My God. Talk about over-complicating things. Why not just make the price, oh say, $54.30 and call it a day? Anyway, a couple years later, after the merger was completed, Progress told investors that “because of the operation of the alternative minimum tax ("AMT"), synthetic fuel credits earned from the operation of its synthetic fuel plants could not completely eliminate its income tax burden, and, in fact, could not reduce that liability below twenty percent.” The CVOs, which had been trading at 54 cents each, immediately dropped to 42 cents. Plaintiffs filed a 10(b) class action soon thereafter.
In evaluating Plaintiffs' claims, Judge John E. Sprizzo (S.D.N.Y.) held that “it is indisputable that there can be no omission where the allegedly omitted facts are disclosed,” as “defendants disclosed in the proxy the limitations on the use of the synthetic fuel credits which were imposed by the Internal Revenue Code.” “Although the proxy did not mention the AMT by name, it directed investors to the relevant Internal Revenue Code provisions, and it indicated that synthetic fuel credits that could not be used in a given year would be carried over to future years as part of defendants' minimum tax credit.”

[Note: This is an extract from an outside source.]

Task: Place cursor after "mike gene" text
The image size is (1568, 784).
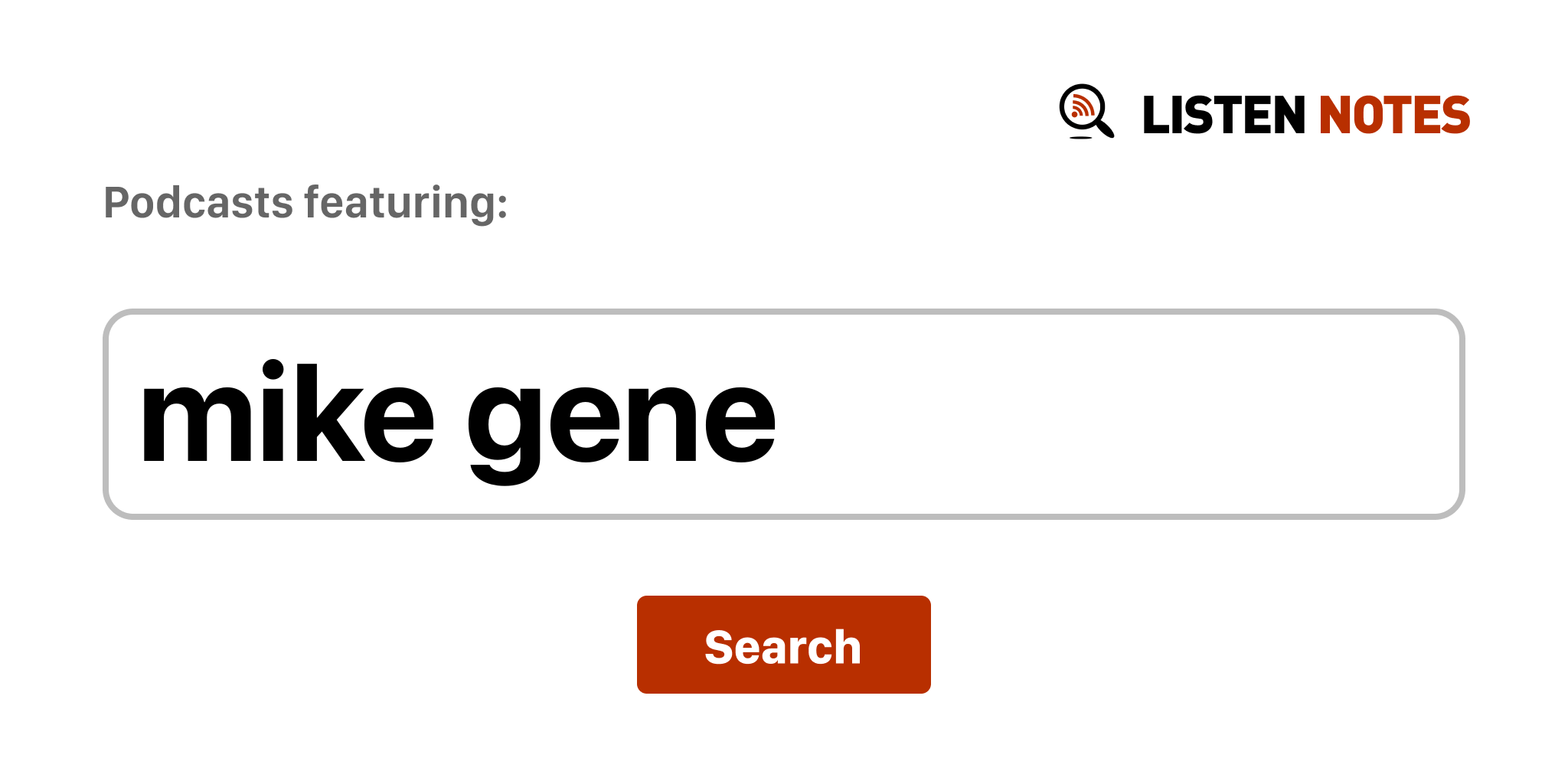Action: (x=781, y=414)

Second, the court found that “even if this disclosure was deemed inadequate, the information allegedly omitted here is not of the type which defendants had a duty to disclose,” as it is a “publicly known” “generally applicable tax provision that applies to all corporations.” Finally, the court held that “even if it is assumed that defendants should have disclosed the existence of the AMT, it is simply not the case that the omission of this information made statements that were disclosed materially misleading.”
The court capped things off by dismissing the case with prejudice (thereby denying plaintiffs any chance to amend their complaint), but finding all parties had met their Rule 11(b) obligations regarding bringing claims in good faith.
You can read the decision at 371 F. Supp. 2d 548.
Nugget: “The federal securities laws simply do not require the excruciatingly lengthy and complicated disclosure that would result if every indicia of the modern regulatory state needed to be compiled, catalogued, and explained to potential investors.”